Segment Start: Supplied data

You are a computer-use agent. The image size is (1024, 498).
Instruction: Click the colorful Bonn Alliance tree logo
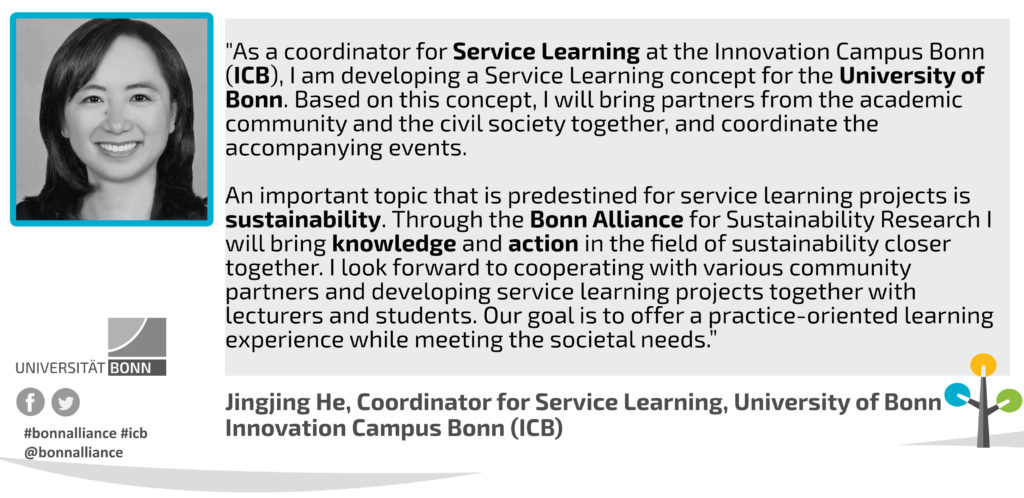[x=983, y=400]
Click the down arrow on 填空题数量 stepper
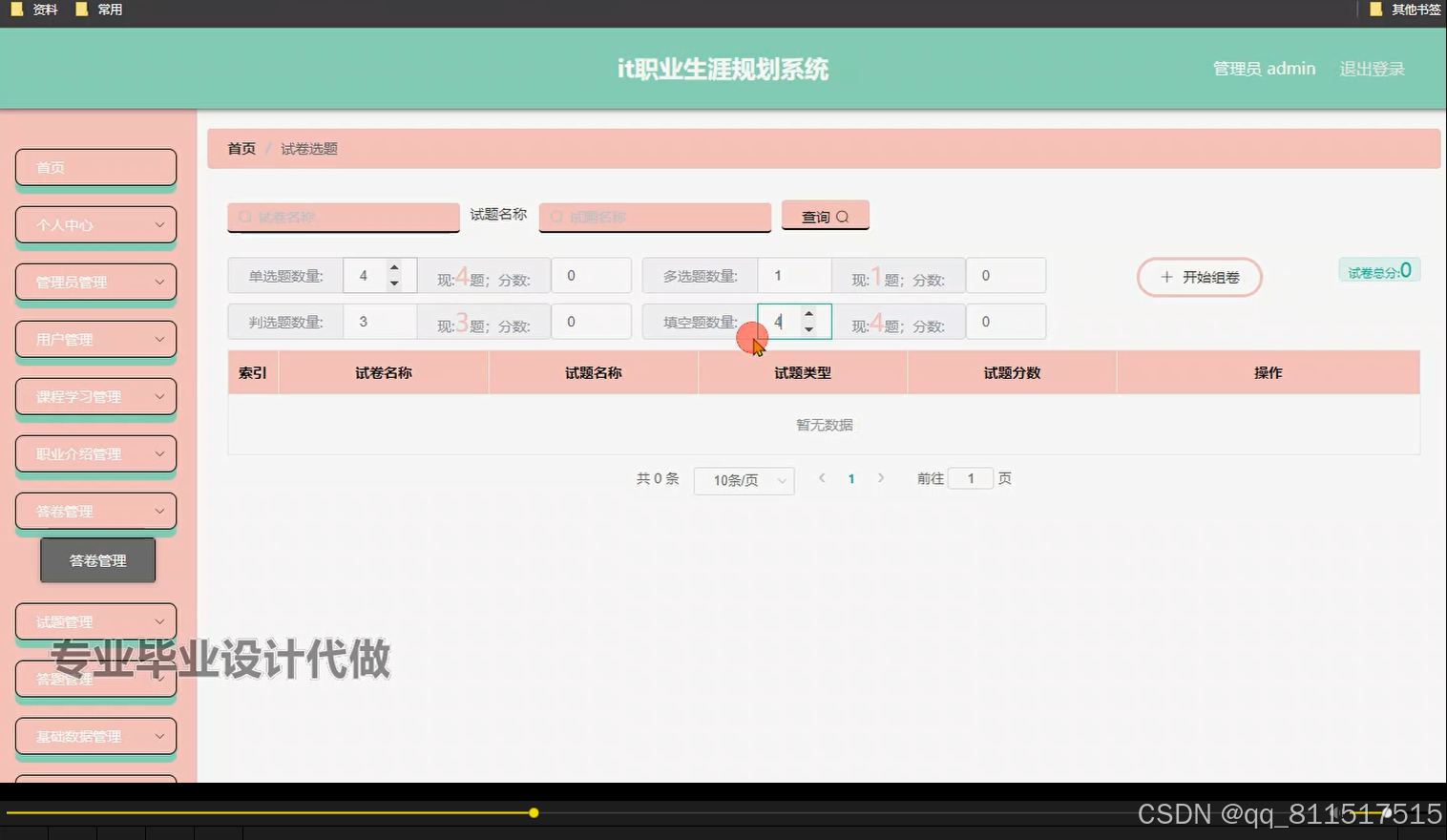 coord(808,329)
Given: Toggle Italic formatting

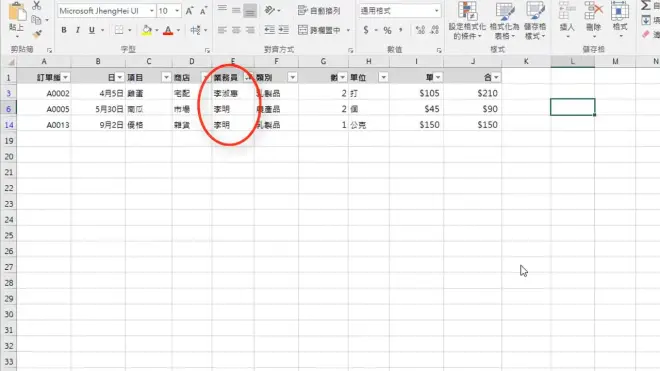Looking at the screenshot, I should click(77, 30).
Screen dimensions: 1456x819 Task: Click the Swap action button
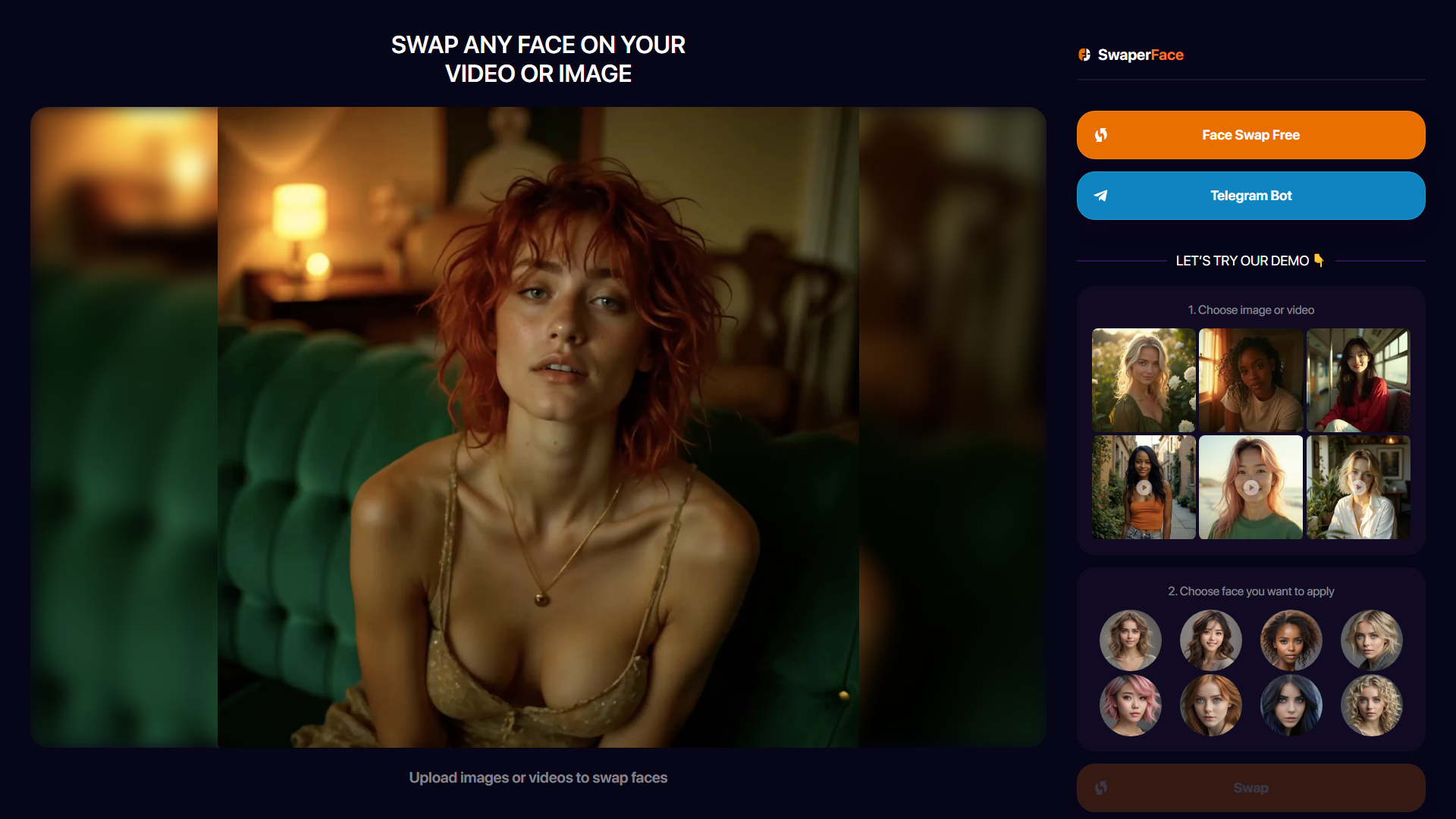tap(1251, 788)
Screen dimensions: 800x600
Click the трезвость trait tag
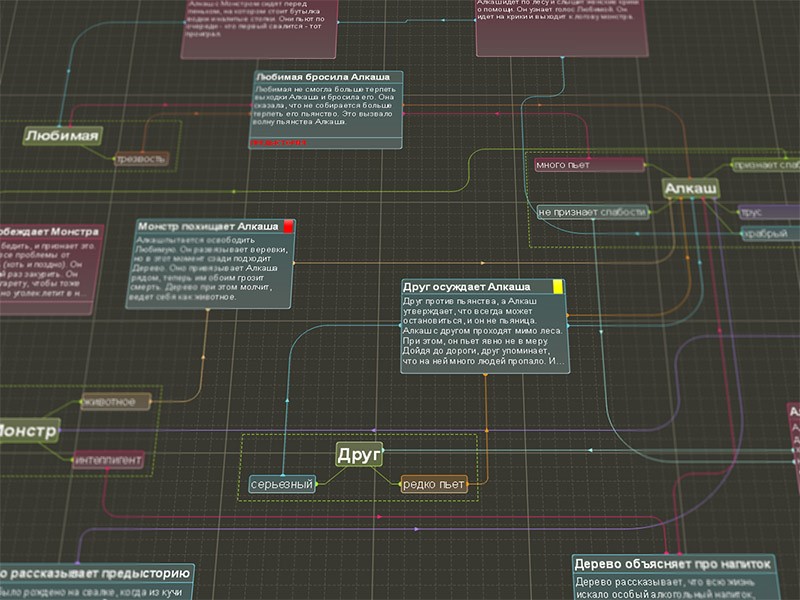[x=141, y=158]
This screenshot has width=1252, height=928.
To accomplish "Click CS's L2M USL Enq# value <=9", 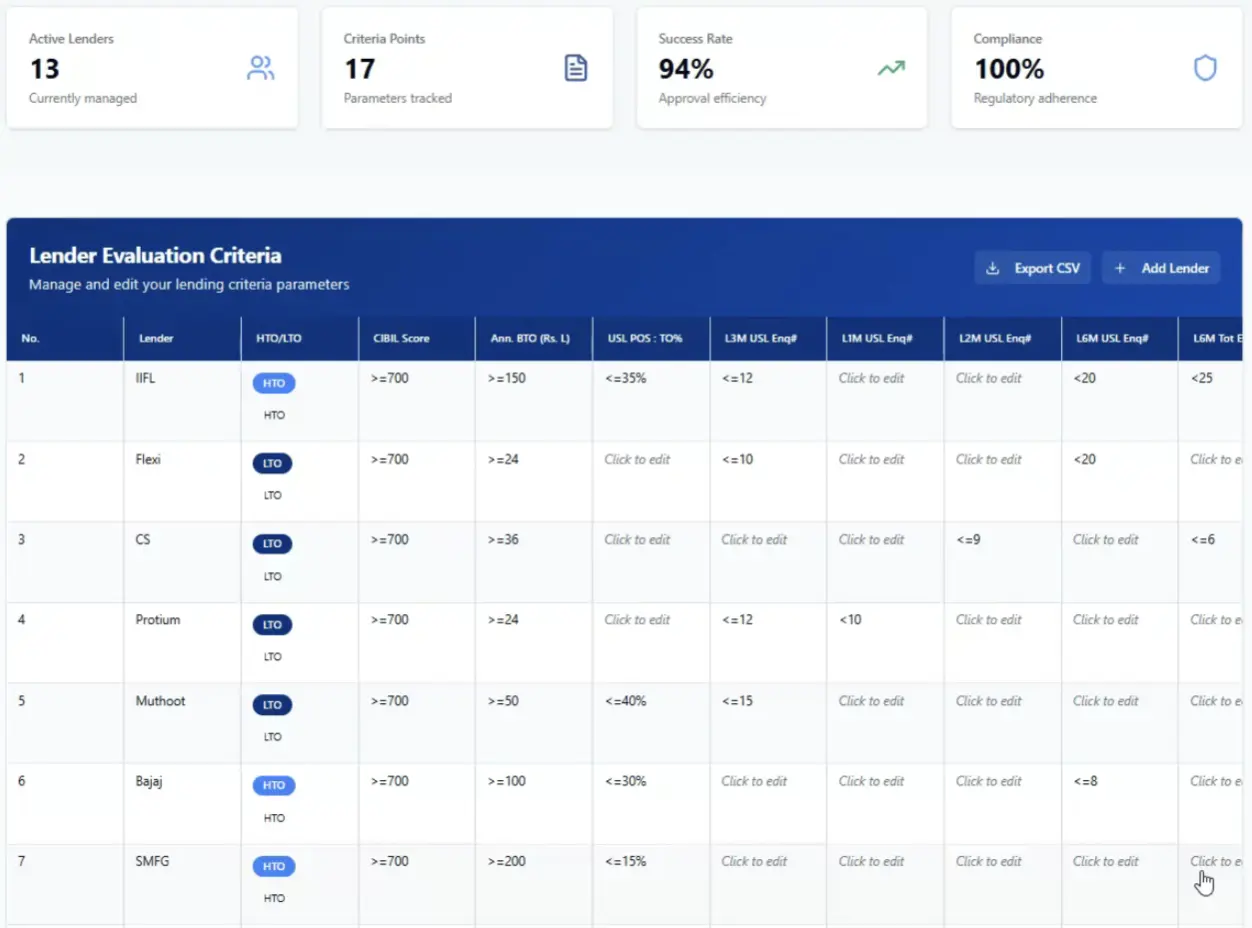I will click(x=968, y=540).
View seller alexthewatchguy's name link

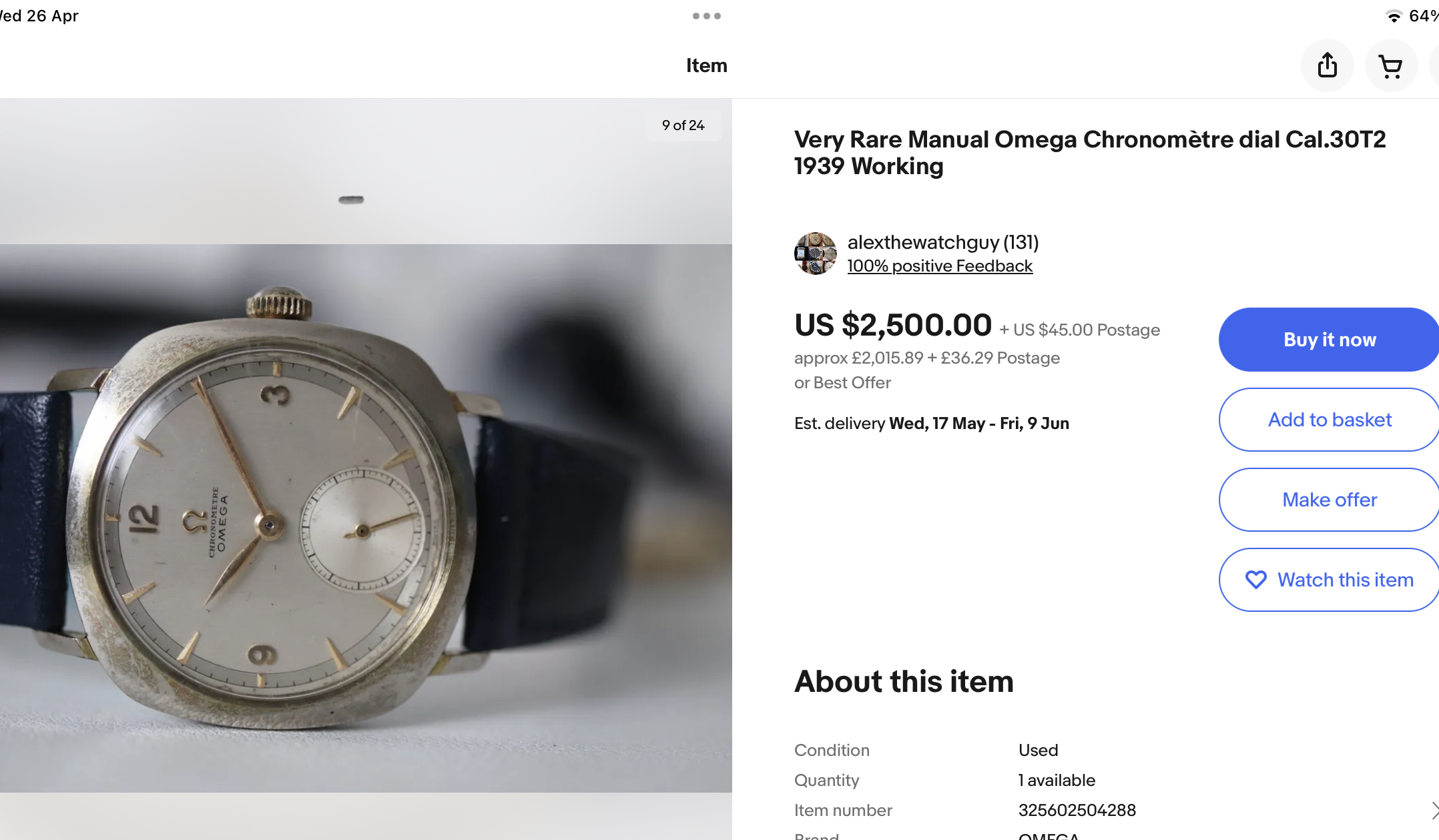[x=942, y=242]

Segment End: Supplied data

#### Exercise description
Using the data above, retype exactly the lines from the line with "Click the down arrow on 填空题数量 stepper" to the line with "Screen dimensions: 800x600", inclusive. No pictures and nothing else.

#### Result for this task
Click the down arrow on 填空题数量 stepper
 coord(808,329)
Given: Toggle Italic formatting

Looking at the screenshot, I should click(77, 30).
Screen dimensions: 1456x819 Task: Click the Swap action button
tap(1251, 788)
Screen dimensions: 800x600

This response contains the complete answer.